The warning was given in May 2016, two months after legislation for the first stretch of the line was approved by MPs, according to the BBC.
A Department for Transport (DfT) spokesman said HS2 is Europe’s biggest construction programme and “like all major, complex projects, delivery plans evolve over time”.
Last week, a Government-commissioned review into whether the scheme should continue was launched amid growing fears it cannot be built to its current specification within the £55.7 billion budget.
This is being led by Douglas Oakervee, a former chairman of HS2 Ltd – the taxpayer-funded firm building the railway – with Lord Berkeley acting as his deputy.
The BBC reported it has seen a May 2016 letter written by then-transport secretary Patrick McLoughlin to George Osborne – chancellor at the time stating that the first phase of HS2 was £1 billion over budget.
Phase 1 of the railway between London and Birmingham was initially due to cost £24 billion.
The BBC reported it also obtained a December 2016 DfT briefing note labelled “confidential” which states that “a significant gap to target price will remain” for HS2 even with planned savings.
Concern over how much the project could cost has risen since the documents were produced, with a recent Financial Times report stating that HS2 Ltd chairman Allan Cook wrote to the DfT, warning the final bill could reach as much as £85 billion.

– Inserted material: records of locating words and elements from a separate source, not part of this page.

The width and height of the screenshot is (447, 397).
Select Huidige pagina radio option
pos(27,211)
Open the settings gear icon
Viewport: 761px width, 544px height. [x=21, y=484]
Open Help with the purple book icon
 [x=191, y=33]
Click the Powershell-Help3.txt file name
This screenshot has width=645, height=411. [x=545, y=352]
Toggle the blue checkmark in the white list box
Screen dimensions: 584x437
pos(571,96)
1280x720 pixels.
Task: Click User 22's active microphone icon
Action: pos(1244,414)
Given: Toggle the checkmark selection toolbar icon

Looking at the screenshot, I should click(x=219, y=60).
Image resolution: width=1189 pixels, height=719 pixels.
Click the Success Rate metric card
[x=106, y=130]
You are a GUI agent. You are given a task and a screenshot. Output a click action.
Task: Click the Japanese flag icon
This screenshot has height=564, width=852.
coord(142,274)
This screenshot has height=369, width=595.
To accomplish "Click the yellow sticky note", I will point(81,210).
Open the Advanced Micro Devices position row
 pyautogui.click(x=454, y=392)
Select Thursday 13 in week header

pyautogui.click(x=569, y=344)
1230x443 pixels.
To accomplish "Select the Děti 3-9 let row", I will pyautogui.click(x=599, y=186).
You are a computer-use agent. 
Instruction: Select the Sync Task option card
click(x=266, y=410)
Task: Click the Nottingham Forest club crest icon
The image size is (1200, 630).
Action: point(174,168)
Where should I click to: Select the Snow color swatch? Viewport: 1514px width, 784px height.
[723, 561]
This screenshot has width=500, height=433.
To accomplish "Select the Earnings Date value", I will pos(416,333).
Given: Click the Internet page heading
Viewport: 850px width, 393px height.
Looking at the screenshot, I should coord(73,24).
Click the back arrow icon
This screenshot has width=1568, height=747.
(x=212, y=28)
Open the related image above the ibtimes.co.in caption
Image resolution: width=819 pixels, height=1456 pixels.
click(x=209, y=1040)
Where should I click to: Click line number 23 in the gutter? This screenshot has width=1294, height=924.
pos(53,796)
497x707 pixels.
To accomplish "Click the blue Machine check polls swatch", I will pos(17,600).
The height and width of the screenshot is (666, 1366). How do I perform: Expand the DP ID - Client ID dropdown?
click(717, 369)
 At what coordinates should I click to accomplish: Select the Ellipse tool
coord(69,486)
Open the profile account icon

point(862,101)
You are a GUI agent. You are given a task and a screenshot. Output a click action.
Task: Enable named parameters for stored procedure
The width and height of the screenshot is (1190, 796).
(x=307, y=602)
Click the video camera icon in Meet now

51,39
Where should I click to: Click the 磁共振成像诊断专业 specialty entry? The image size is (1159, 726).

Despite this, Transport Minister Nusrat Ghani told the Commons last month that “there is only one budget for HS2, and it is £55.7 billion”.
The feared price hike is believed to be due to various factors including engineering costs, poor ground conditions, under-estimating the cost to purchase land and property, and the expense of running trains at up to 225mph, which is faster than comparable projects.
In November last year, HS2 Ltd’s chief executive Mark Thurston denied the project was over budget but acknowledged officials were “in talks” with contractors about reducing costs.
Whitehall spending watchdog the National Audit Office (NAO) revealed in June 2016 that the DfT asked the firm to assess the impact of delaying the opening of the railway.
An HS2 Ltd spokesman said “regular updates” have been provided on the scheme, and it has come under “extensive scrutiny” including studies and reviews by the NAO and parliamentary committees.
He went on: “Since 2016, we have moved a long way as a project and organisation. We have now appointed a set of world-leading civil engineering contractors which enables us to have greater confidence about cost and construction schedules, as well as making significant changes to our management team.
“Our CEO has spoken publicly for some time about the cost pressures facing the project and we are working closely with our contractors to bear down on cost before major works commence.”
Phase 1 of HS2 is planned to run between London and Birmingham from December 2026, while a second Y-shaped phase will launch in two stages.
Phase 2a from the West Midlands to Crewe is due to open in 2027, followed by Phase 2b from Crewe to Manchester, and Birmingham to Leeds, in 2033.
HS2 trains will also serve destinations on conventional lines beyond the new high-speed network, including York, Newcastle, Liverpool, Glasgow and Edinburgh.